Din Daeng (, ) is one of the 50 districts (khet) of Bangkok, Thailand. Its neighbours, clockwise from north, are Chatuchak, Huai Khwang, Ratchathewi, and Phaya Thai.

History
The district was created in 1993, when the eastern part of Phaya Thai was split off to form a new district. The district is highly populated partly due to the concentration of apartments built by National Housing Authority. They are along Din Daeng Road and Pracha Songkhro Road.

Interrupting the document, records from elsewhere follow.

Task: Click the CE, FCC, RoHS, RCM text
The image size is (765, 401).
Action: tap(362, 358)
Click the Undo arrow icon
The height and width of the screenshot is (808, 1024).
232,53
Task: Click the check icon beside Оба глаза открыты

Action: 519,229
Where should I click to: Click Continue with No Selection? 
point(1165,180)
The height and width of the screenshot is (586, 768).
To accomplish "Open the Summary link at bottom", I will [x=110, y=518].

Its name "Din Daeng" meaning "red soil", derived from the name of Din Daeng Road that cuts through the area because during the period of the government of Field Marshal Plaek Pibulsongkram, the construction of this road made this area full of red soil dust.

Environmental
According to Thailand's Pollution Control Department (PCD) Din Daeng is the noisiest district in the city. It suffers from noise pollution on the order of an average daily noise level of 71.6 to 81.6 A-weighted decibels. A-weighting is commonly used for the measurement of environmental and industrial noise, as well as for assessing potential hearing damage. The safe limit is no more than 70 decibels on average in a 24-hour period. The PCD attributes the noise to vehicular traffic.

Sites in Thon Buri District and Huai Khwang District were named the second and third most noise polluted.

Administration
The district is divided into two sub-districts (khwaeng).

Locations

The BMA City Hall 2 is located in the Din Daeng district of Bangkok on Mitmitree Road near Vibhavadi Rangsit Road. The building is used primarily for offices and business purposes.

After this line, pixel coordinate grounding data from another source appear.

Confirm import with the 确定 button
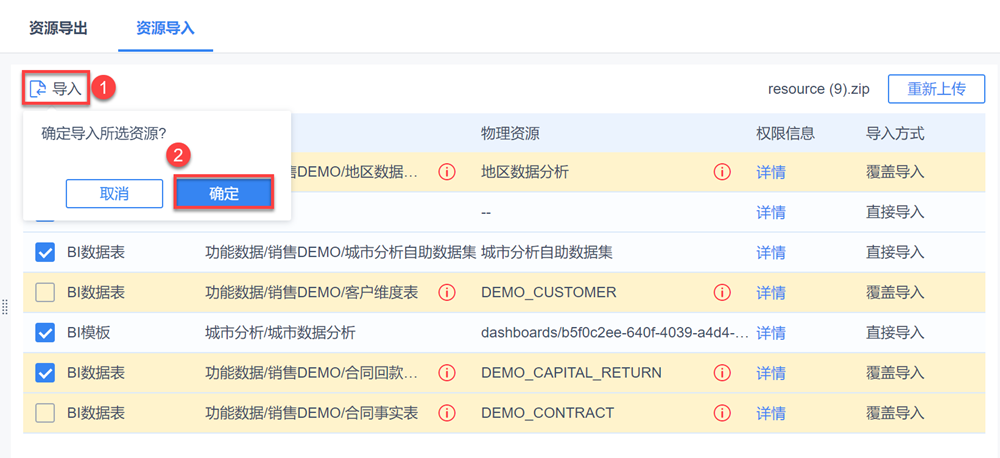The image size is (1000, 458). point(224,194)

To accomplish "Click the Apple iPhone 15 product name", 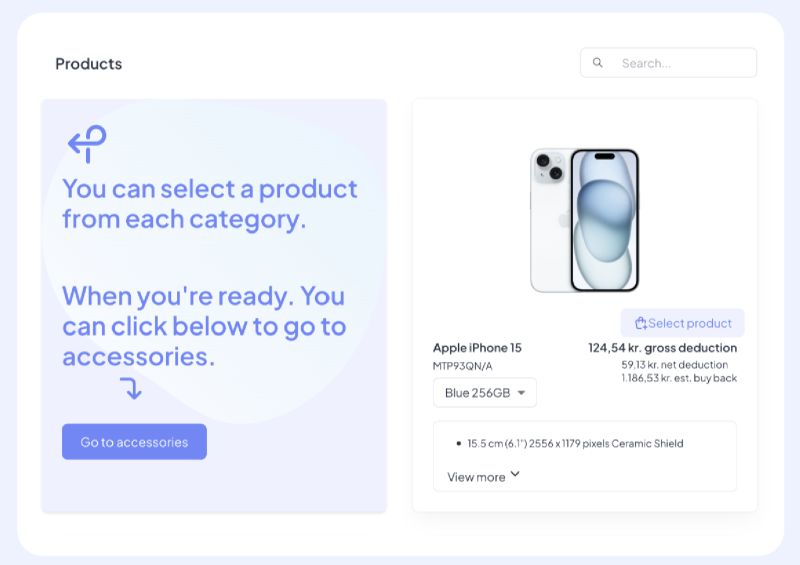I will pyautogui.click(x=477, y=348).
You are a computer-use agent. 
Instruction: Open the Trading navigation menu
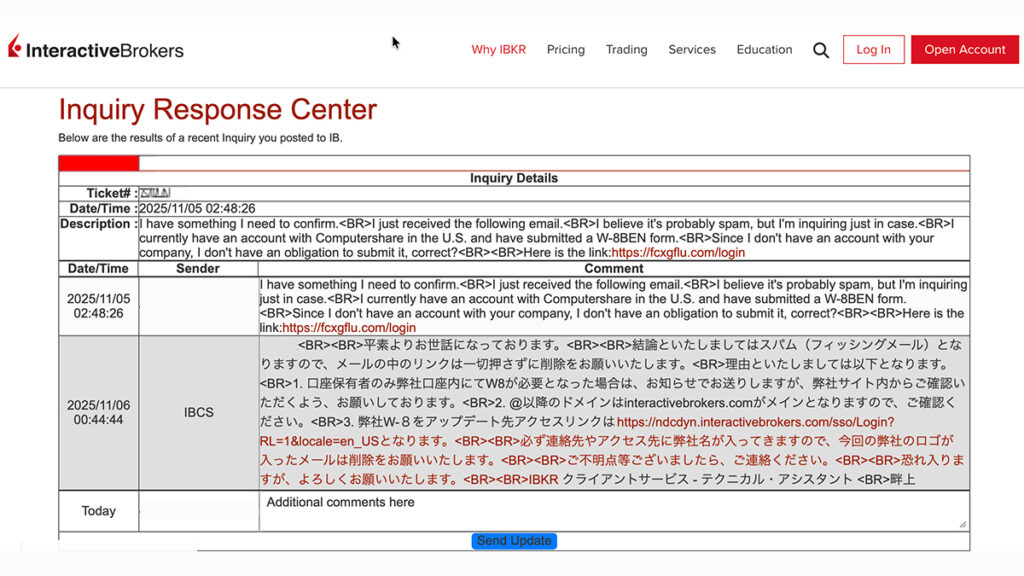(626, 49)
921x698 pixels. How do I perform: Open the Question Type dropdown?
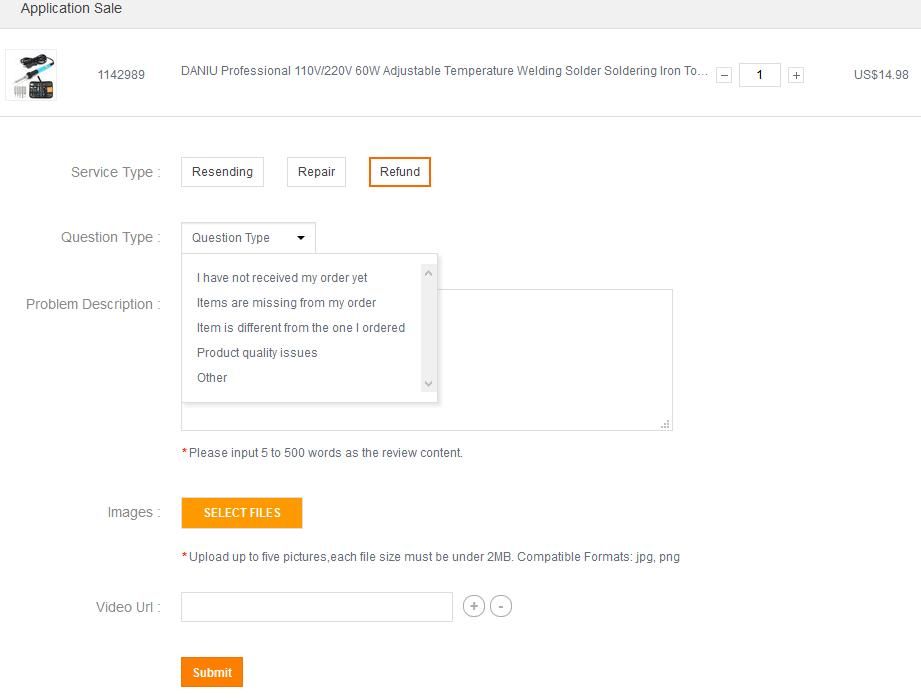click(248, 238)
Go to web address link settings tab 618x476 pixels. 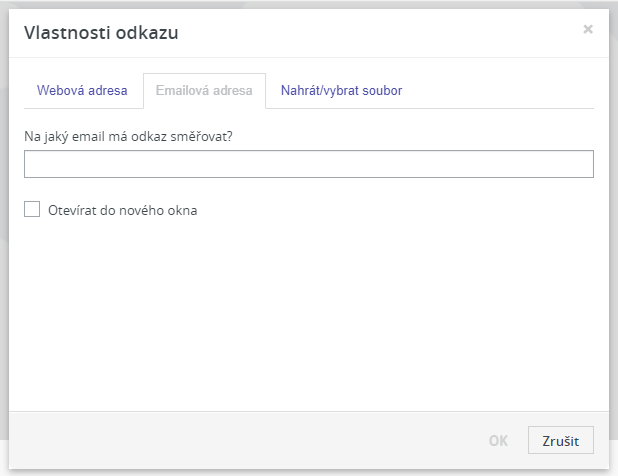pos(82,91)
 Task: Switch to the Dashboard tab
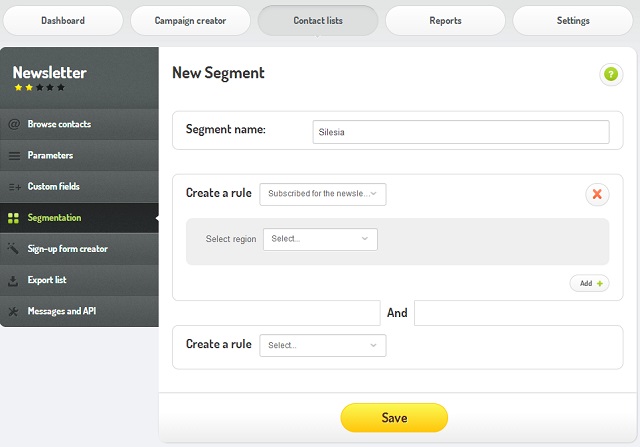(63, 20)
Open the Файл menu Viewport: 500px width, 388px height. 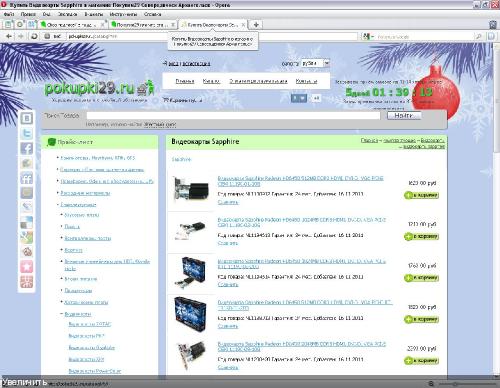tap(9, 14)
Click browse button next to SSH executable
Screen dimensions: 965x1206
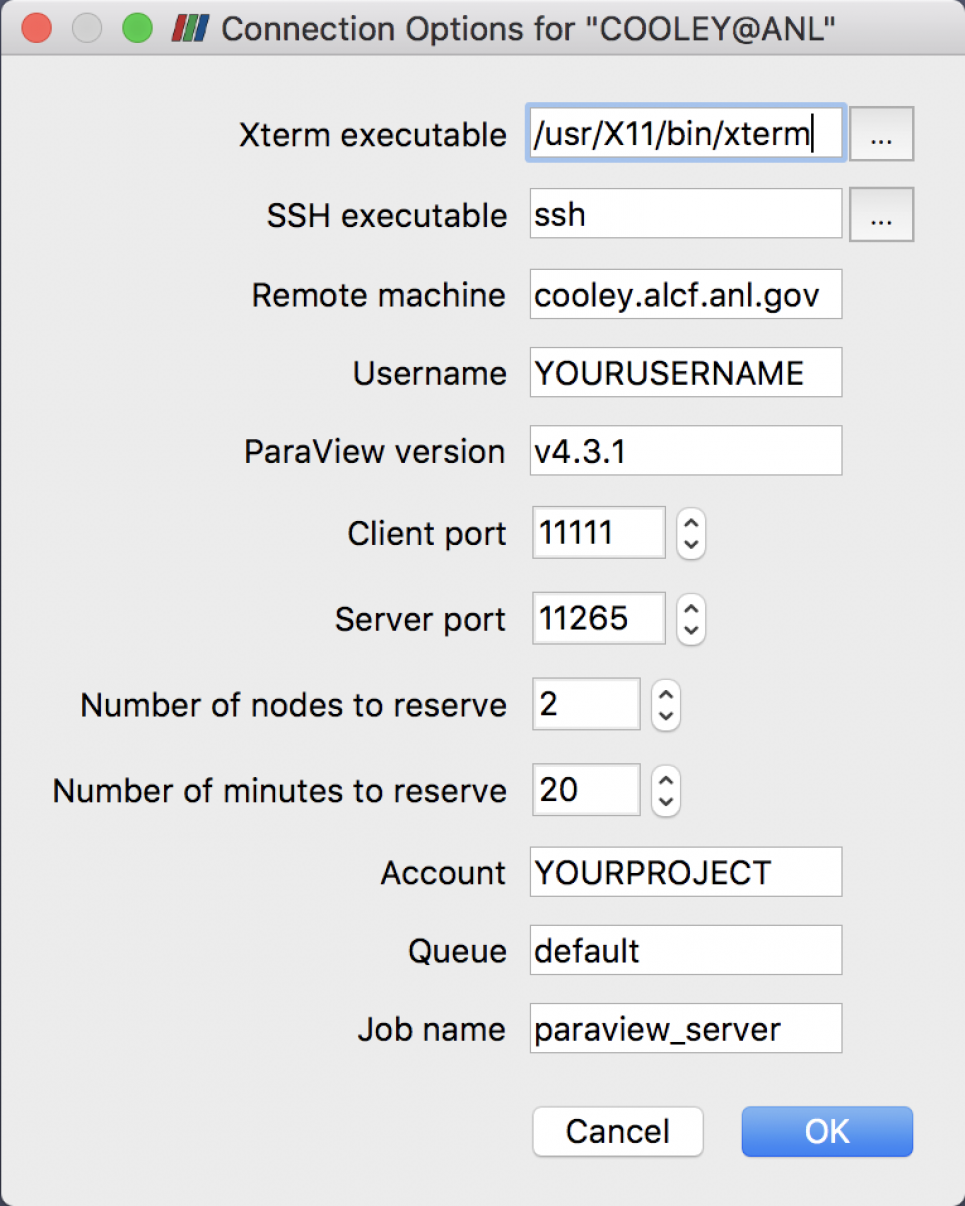pos(881,215)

In front of BMA City Hall 2 is Vibhavadi Rangsit Forest Park, a small shady public park lies on the length of Vibhavadi Rangsit Road. This park allowed the dog, opening hours from 8:00 AM. to 6:00 PM.

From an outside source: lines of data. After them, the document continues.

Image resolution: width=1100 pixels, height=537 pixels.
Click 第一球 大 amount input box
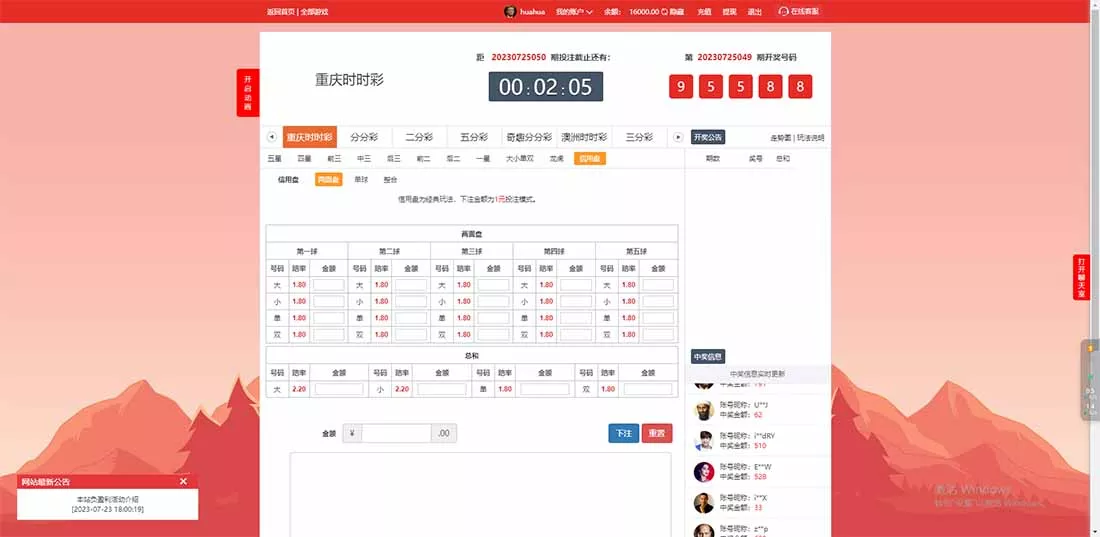(x=328, y=285)
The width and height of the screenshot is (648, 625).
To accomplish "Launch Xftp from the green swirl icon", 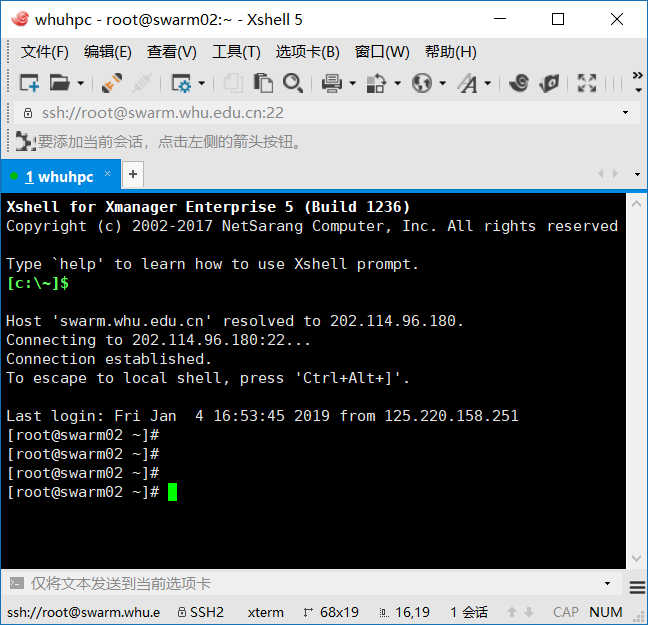I will click(518, 83).
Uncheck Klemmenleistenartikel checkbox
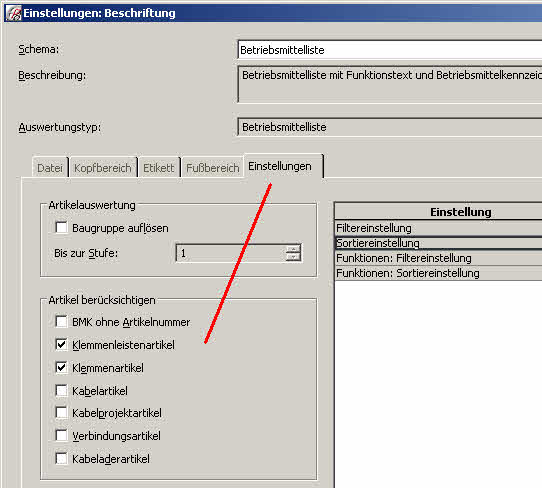This screenshot has width=542, height=488. coord(62,344)
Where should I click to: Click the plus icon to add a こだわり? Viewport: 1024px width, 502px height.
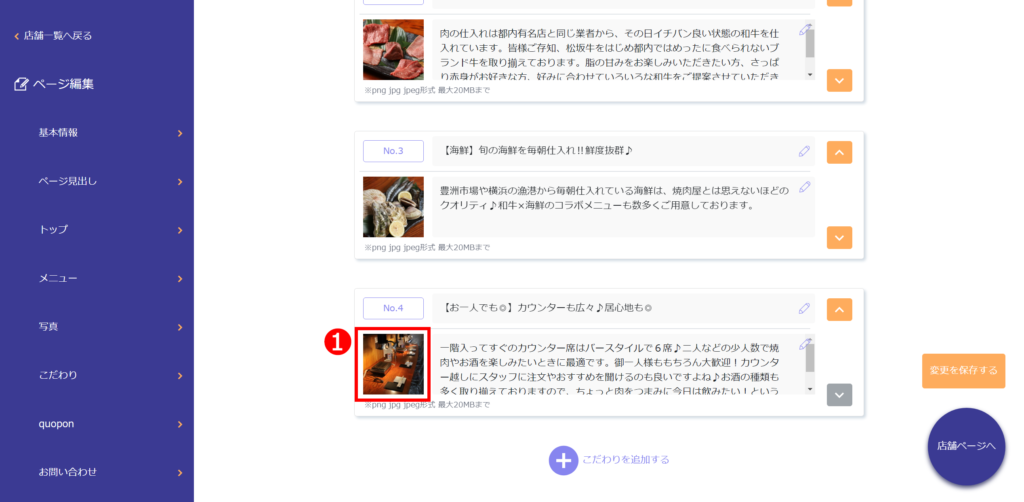coord(563,460)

Not far from BMA City Hall 2 is Thai-Japanese Stadium, a multi-purpose arena under BMA, next to the Ministry of Labour.

University of the Thai Chamber of Commerce is located in the district close to Territory Treat Department Reserve Power Practise Task Center of Territorial Defense Command. Surasakmontree School is also located in the neighbourhood.

The National Defence College of Thailad (NDC) is another Thai military institute of higher education located in Din Daeng area.

Radio Thailand Station and National Broadcasting Services of Thailand (NBT) with Stock Exchange of Thailand (SET) are site on Vibhavadi Rangsit Road as well.

Our Lady Of Fatima Church is a Catholic church in the district.

Din Daeng Flat is well-known low-income housing for a long time. Operated by National Housing Authority.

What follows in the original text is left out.